→ EXTRACT
· · · · ·
John Arrow: The premise was that so many people can't access attorneys because they are expensive. We said, what if we allowed anybody to do a small claims lawsuit in five minutes? It was actually really profitable. We had interns go to the proper district and submit it. The challenge was that if you're marketing to litigious people, they are likely to do credit card chargebacks.
Neville Medhora: You helped me with that with American Express! I had a clerical error where someone else was using my million-plus points. I fought it for two and a half years. You filed a lawsuit through Recourse saying they got hacked, and the head of legal at Amex called me the next day.
John Arrow: The "squeaky wheel gets the grease." That was a clear example.
Neville Medhora: Let's talk about Mutual Mobile. It grew to 400 people. What did the company do in a nutshell?
John Arrow: We made digital products. We took Big Fortune 1000 companies who didn't know what to do with the "next new thing." Early on it was mobile, then tablets, then IoT, then AI.
Neville Medhora: I remember when the App Store came out in 2010, you were so excited.
John Arrow: You were the very first customer of Mutual Mobile. You were the first dollar of revenue we ever made. You had an iPhone, and we asked you to download an app we made called Finger Tangle—it was Twister for your fingers for 99 cents.
Neville Medhora: Why did Mutual Mobile grow so much when other developers stayed small?
· · · · ·
→ THINGS TO DO
a. In the interview about Mutual Mobile, which technologies does John Arrow name as the successive "next new thing"? List them in the order he gives.
b. Can you resume the interview about Recourse and Mutual Mobile, picking up right after its final line?

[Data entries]
· · · · ·
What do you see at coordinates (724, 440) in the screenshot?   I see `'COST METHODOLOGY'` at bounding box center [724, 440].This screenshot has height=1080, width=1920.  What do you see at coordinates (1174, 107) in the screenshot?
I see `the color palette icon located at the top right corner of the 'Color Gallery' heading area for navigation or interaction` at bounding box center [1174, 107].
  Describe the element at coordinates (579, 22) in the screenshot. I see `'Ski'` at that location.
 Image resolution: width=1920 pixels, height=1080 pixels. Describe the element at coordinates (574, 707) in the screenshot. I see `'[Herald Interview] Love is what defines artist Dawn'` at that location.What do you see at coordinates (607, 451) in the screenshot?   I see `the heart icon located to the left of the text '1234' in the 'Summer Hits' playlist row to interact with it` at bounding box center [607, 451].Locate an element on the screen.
· · · · ·
→ ANSWERS
a. Mobile, tablets, IoT, AI

b.
John Arrow: From day one, we wanted this to be our "opus." We wanted to make enough money so we never had to work again. We realized every company was searching for "iPhone App Development." We owned the URL iPhoneAppDevelopment.com and we bought up all the Google AdWords for those terms. For the first four years, every single ad on Google for that term brought you to a Mutual Mobile property. We were even bidding against ourselves with different entities to ensure we had all the slots.
Neville Medhora: Would you ever start an agency again?
John Arrow: Every company in the consulting realm—Accenture, Deloitte, McKinsey—their days are numbered. If I were running a 400-person agency right now, I wouldn't know what to do with them because so much of their effort can be duplicated in minutes with AI. My partner and I are playing with a new idea: how do you build the "Accenture of AI" where you have zero employees? It's only bots and AIs doing the work.
Neville Medhora: I feel like agencies will either go away or keep 10 "super-crack" developers who direct the AI. What’s the "iPhone moment" for AI?
John Arrow: I think the "iPhone AI" moment is people being okay with letting their entire day be listened to so a personal assistant can help them make better decisions. It will be a pair of glasses—not like the current Meta Ray-Bans, but a version that actually has a useful screen and AI overlay.
Neville Medhora: I have two businesses now. One is being killed by AI—Kopywriting Kourse—because AI is actually a pretty good copywriter now. But SwipeFile is going uphill because I can use AI to analyze marketing campaigns.
John Arrow: The sustainable thing to do if you're building in AI is to focus on selling the business result. Nobody is really marketing that way yet. When the capital costs of creating software approach zero, the only way to differentiate is to deliver the actual outcome.
Neville Medhora: What were some of the most effective campaigns you did to get business?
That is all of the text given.